9/14/2020
Introduction
- This final project is part of Data Science Specialization Capstone project offered by John Hopkins University via Coursera.
- The purpose of the project is to build a Natural language Processing (NLP) model that predicts the next word in the user specified word or phrase.
- Three types of data from SwiftKey.zip file namely blogs, news and twitter were used to train the model.
- Data cleaning and sampling techniques were applied to finalize the training data.
- Four N-Grams (unigram, bigram, trigram and quadgram) were then created using clean data sets and a Katz Back-off predictive algorithm was applied to predict the next word.
- The final predictive model was optimized to work as a Shiny app.
Data Handling and Cleaning
- A sample from the three sources of original data was randomly selected and merged into one data.
- Data cleaning was done by converting to lower case, removing punctuations, numbers and profanity words, etc.
- The corresponding N-grams (unigram, bigram ,trigram and quadgram) were then created.
- The N-grams were sorted according to the cummulative frequencies in descending order.
- Finally, the four N-grams were saved as R-Compressed files (.RData files).

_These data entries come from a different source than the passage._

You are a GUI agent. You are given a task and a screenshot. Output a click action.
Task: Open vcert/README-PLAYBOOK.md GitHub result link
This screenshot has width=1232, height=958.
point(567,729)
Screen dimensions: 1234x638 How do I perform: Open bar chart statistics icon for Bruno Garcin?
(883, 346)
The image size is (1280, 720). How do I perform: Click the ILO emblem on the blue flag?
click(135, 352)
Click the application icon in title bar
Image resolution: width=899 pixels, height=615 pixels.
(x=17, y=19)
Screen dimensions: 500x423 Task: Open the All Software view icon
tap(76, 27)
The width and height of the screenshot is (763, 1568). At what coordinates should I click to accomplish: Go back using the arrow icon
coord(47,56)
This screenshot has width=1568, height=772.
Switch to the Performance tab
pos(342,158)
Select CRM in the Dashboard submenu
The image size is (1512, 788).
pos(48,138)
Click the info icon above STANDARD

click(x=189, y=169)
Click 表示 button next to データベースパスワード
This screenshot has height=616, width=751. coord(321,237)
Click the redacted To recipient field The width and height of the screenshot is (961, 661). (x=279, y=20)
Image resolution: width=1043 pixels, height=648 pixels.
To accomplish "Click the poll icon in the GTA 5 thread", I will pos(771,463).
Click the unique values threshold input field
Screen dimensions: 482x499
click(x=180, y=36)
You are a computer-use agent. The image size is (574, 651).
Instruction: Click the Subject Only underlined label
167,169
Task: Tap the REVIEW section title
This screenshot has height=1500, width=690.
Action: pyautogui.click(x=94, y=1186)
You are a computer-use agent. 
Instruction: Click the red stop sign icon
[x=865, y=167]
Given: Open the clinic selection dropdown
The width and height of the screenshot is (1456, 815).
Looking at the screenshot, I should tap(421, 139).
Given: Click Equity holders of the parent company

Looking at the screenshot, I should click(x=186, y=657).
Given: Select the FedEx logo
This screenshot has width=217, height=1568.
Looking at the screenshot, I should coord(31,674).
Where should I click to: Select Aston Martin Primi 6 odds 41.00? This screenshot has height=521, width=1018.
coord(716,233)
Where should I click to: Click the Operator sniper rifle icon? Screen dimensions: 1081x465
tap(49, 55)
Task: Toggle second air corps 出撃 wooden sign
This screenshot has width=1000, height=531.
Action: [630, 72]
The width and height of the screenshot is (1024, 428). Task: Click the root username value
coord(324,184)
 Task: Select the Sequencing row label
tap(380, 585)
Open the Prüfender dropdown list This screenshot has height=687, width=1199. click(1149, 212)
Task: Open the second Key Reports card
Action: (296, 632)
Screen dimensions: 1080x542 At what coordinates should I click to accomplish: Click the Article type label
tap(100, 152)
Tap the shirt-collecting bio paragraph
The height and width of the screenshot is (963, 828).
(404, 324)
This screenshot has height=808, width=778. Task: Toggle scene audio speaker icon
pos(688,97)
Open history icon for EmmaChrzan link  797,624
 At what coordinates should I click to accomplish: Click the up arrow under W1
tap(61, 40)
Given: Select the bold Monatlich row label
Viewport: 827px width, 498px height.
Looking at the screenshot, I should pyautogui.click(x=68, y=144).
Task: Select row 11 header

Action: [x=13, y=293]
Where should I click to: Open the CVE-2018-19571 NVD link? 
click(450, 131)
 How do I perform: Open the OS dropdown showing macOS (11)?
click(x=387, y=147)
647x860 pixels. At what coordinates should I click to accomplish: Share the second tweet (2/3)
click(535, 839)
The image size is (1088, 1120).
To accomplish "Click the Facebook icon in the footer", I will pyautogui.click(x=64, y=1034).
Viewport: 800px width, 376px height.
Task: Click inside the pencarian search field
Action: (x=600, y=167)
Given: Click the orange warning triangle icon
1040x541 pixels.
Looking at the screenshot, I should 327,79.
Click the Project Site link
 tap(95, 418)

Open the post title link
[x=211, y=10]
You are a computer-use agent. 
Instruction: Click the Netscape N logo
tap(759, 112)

Next Word Prediction Model
- The four compressed data sets were first loaded.
- The user specified sequence of words were filtered by applying the same techniques to clean the training data sets.
- First use quadgram: the first three words of quadgram are the last three words of the user provided sentence.
- If no quadgram is matched, back-off to trigram: the first two words of trigram with last two words of the sentence.
- If no trigram is found, back off to bigram (first word of bigram is the last word of the sentence).
- Finally if no match found in bigram, the most frequent word from unigram as next word is used.
- If non-english word or phrases are used, the model returns with no match found.
Shiny Application
- Two pages are presented: one as “Home” showing the main model box and “About” page which details the apps features.
- User may enters a word or phrase in the text box, then press “Predict Next Word” button.
- The predicted next word is displayed with a note indicating which specific N-gram was used for next word prediction.